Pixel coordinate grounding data
____

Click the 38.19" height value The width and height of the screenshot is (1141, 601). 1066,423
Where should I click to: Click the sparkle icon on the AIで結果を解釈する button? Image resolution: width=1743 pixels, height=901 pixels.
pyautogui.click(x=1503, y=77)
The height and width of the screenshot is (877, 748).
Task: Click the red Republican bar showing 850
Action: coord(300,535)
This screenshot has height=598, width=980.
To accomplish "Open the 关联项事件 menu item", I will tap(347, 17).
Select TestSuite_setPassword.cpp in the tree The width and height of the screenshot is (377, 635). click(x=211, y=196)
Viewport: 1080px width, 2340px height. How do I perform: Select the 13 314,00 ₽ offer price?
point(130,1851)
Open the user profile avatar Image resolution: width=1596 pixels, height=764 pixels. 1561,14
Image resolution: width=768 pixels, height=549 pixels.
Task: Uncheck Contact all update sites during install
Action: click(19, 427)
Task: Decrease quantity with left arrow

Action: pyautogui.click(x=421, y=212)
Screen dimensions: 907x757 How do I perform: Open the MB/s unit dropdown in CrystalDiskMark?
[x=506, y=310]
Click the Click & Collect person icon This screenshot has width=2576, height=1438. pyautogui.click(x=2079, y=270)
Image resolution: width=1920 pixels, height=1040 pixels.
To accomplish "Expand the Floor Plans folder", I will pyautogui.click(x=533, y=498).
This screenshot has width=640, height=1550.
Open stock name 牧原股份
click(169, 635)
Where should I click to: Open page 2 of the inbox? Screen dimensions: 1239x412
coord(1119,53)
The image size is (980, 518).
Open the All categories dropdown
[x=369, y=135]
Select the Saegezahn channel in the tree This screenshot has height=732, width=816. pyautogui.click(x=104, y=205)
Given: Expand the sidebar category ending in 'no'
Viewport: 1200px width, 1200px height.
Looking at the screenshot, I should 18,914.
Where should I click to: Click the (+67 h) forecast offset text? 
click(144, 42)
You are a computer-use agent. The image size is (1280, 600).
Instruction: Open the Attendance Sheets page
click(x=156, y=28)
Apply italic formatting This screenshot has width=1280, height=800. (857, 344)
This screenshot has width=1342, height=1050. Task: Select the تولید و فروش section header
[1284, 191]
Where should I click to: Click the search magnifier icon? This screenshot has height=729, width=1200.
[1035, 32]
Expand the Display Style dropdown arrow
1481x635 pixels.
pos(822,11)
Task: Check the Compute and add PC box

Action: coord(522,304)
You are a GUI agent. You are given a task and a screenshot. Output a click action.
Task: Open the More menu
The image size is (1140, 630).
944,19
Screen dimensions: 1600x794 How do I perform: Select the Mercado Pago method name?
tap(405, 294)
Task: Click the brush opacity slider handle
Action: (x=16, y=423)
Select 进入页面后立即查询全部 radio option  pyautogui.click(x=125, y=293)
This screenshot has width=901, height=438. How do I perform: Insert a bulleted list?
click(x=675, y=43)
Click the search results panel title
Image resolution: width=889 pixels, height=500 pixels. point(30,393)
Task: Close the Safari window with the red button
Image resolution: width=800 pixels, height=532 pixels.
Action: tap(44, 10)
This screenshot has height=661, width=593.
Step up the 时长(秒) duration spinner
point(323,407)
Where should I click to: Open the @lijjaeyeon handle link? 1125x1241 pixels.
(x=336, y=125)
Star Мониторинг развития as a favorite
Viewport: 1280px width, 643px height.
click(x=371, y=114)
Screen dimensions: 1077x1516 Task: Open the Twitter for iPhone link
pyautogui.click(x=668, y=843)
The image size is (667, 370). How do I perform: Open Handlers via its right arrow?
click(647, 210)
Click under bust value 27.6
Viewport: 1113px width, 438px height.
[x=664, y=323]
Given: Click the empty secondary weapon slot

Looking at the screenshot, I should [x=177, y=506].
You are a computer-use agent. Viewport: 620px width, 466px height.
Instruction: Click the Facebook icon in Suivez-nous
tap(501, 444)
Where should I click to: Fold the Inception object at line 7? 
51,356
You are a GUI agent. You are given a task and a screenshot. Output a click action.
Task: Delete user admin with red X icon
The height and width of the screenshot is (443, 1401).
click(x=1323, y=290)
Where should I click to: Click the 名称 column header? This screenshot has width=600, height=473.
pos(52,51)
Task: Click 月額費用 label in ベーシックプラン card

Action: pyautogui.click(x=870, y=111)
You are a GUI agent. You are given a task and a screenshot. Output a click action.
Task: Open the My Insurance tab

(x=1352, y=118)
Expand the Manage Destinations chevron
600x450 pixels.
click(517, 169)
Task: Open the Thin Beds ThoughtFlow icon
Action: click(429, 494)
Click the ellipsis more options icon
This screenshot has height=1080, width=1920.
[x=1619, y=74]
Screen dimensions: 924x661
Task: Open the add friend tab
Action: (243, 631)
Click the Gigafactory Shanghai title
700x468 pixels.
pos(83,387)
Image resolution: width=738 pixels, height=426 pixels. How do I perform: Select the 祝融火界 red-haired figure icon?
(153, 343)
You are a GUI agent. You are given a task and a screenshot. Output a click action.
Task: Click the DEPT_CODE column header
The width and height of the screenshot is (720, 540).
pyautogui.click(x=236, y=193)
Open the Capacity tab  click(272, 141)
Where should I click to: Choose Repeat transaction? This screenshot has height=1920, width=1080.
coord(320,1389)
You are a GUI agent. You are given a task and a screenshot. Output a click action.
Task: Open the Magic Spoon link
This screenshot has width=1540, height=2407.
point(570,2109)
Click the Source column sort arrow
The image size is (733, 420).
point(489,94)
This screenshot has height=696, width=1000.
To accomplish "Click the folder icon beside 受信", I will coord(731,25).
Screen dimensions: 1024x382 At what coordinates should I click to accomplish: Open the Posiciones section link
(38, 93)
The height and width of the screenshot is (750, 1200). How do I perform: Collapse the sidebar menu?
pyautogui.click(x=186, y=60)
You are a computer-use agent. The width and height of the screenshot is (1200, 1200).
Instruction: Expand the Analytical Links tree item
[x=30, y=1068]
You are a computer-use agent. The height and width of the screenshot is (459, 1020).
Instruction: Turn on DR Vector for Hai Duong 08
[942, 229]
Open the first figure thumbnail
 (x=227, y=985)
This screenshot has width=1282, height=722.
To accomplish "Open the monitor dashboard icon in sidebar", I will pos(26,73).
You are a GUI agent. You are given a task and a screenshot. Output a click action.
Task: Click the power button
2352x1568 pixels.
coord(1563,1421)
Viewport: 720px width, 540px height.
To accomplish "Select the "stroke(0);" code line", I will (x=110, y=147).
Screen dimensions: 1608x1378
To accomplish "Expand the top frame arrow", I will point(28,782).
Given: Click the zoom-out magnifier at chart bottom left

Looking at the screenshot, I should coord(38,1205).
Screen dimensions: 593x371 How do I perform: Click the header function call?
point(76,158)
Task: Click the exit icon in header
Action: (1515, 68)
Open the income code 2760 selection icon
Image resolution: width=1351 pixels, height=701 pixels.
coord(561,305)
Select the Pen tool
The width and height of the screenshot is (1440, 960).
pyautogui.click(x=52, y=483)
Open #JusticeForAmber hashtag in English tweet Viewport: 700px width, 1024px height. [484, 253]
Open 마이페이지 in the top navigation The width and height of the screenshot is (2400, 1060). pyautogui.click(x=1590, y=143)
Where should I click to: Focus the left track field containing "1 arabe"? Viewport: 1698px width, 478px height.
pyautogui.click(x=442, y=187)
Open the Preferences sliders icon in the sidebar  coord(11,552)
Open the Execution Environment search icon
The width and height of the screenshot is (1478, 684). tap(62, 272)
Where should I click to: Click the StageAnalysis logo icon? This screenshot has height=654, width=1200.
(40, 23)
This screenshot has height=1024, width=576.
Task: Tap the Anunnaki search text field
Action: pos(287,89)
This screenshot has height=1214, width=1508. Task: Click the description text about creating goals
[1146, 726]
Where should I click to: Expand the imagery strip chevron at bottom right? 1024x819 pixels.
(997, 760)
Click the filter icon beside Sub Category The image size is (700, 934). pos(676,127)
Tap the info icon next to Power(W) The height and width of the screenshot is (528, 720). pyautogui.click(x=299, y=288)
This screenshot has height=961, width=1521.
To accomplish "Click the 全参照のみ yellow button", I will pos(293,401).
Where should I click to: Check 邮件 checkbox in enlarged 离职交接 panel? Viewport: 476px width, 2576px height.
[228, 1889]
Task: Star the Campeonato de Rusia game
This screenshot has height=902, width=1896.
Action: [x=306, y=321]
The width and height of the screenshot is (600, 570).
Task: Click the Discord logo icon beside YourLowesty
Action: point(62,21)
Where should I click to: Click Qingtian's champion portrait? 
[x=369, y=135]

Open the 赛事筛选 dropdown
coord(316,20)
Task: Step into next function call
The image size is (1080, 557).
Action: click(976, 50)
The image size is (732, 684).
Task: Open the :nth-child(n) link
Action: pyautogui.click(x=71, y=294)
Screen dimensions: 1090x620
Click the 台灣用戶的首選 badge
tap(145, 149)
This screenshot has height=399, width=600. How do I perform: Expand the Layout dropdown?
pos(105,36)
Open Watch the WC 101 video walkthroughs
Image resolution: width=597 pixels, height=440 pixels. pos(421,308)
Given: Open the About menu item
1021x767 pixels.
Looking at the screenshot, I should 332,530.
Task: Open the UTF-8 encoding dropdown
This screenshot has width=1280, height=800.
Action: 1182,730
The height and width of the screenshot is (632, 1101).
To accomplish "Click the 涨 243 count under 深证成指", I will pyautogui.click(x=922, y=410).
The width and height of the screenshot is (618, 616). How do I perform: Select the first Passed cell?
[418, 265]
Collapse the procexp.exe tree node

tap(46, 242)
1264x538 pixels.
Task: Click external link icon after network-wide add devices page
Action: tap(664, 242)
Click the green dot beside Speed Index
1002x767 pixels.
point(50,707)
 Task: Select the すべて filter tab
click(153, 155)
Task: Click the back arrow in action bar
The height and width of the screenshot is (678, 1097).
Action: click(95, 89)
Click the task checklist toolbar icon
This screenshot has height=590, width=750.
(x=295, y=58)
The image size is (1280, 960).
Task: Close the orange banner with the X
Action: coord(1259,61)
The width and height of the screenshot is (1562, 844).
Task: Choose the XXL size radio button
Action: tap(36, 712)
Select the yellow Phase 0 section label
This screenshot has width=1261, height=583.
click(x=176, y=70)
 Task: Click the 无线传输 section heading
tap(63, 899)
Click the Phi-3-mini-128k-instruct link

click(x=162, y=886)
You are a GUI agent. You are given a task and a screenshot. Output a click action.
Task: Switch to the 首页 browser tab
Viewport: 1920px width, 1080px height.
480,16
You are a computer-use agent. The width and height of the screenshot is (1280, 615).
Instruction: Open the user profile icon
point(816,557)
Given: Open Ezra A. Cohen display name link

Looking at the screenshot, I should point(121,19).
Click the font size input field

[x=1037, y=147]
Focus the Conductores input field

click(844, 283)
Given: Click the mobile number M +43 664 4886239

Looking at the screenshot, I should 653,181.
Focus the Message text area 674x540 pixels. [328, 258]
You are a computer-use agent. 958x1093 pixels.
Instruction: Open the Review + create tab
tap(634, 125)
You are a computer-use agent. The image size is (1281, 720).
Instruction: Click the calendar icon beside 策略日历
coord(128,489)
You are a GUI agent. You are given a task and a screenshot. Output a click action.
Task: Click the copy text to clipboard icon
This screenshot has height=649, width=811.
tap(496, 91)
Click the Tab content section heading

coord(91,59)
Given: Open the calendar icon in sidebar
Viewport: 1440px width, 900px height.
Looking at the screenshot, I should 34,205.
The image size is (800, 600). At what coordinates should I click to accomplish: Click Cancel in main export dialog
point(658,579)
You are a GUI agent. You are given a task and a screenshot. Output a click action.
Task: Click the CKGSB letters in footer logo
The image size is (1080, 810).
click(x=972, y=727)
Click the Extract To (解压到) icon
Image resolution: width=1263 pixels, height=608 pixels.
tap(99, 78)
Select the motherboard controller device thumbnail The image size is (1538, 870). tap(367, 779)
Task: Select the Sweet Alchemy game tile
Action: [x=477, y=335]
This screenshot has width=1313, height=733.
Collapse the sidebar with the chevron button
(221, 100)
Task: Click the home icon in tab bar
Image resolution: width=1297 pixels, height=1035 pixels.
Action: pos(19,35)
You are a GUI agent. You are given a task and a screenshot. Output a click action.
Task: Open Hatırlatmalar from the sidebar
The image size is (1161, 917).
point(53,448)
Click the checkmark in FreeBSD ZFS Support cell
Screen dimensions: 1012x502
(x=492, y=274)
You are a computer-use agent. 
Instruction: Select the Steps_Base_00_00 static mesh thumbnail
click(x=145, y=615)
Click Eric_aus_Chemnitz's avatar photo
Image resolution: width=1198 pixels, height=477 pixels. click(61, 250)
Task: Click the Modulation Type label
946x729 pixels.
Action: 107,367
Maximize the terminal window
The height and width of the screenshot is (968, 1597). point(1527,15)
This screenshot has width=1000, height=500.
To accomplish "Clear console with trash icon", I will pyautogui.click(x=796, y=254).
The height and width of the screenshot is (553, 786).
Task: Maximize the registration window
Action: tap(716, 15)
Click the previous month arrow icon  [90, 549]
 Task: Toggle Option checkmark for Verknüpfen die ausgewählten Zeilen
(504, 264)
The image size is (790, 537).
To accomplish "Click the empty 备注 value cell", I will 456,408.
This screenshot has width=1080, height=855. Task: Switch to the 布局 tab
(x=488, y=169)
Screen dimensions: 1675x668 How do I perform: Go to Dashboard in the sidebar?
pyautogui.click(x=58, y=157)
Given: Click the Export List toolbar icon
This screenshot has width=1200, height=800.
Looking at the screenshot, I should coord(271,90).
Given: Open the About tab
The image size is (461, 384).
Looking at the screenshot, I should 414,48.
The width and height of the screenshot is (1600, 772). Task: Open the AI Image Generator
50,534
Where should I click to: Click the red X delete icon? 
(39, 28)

____

Exercise prompt
Please return only the lines above, starting at the line that has "The image size is (1161, 917)." and ending at the line that has "This screenshot has width=1000, height=500.", keeping both and leaving each one unchanged.

Solved problem
The image size is (1161, 917).
point(53,448)
Click the checkmark in FreeBSD ZFS Support cell
Screen dimensions: 1012x502
(x=492, y=274)
You are a computer-use agent. 
Instruction: Select the Steps_Base_00_00 static mesh thumbnail
click(x=145, y=615)
Click Eric_aus_Chemnitz's avatar photo
Image resolution: width=1198 pixels, height=477 pixels. click(61, 250)
Task: Click the Modulation Type label
946x729 pixels.
Action: 107,367
Maximize the terminal window
The height and width of the screenshot is (968, 1597). point(1527,15)
This screenshot has width=1000, height=500.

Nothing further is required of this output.